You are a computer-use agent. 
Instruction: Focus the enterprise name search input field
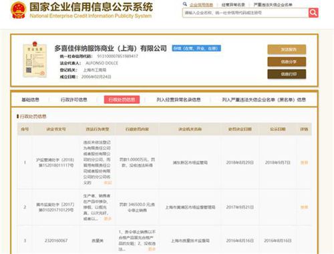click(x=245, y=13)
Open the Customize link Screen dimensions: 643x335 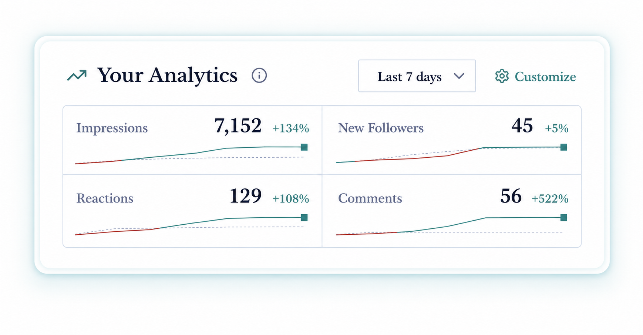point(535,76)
---
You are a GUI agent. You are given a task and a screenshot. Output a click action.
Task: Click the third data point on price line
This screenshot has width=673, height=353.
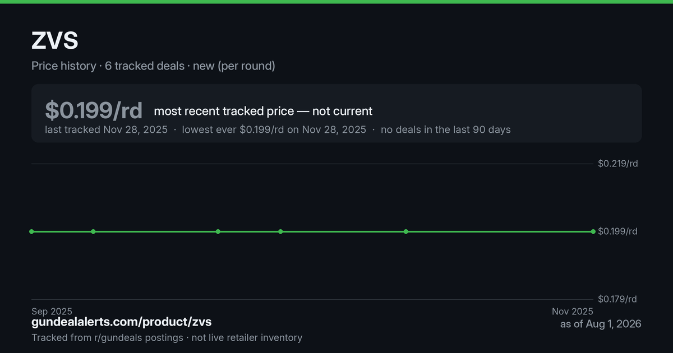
...
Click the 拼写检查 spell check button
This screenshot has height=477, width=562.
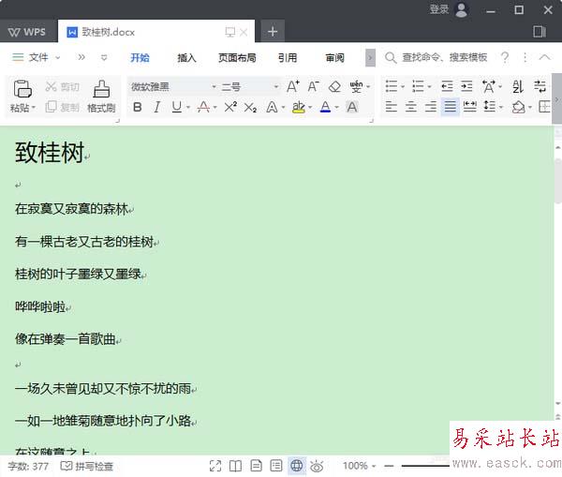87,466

> Exercise: Looking at the entries above, can you reproduce exactly the lines from the one that holds "You are a GUI" through the one that holds "This screenshot has width=673, height=353.", and only those?

> Response area:
You are a GUI agent. You are given a task and a screenshot. Output a click action.
Task: Click the third data point on price line
This screenshot has width=673, height=353.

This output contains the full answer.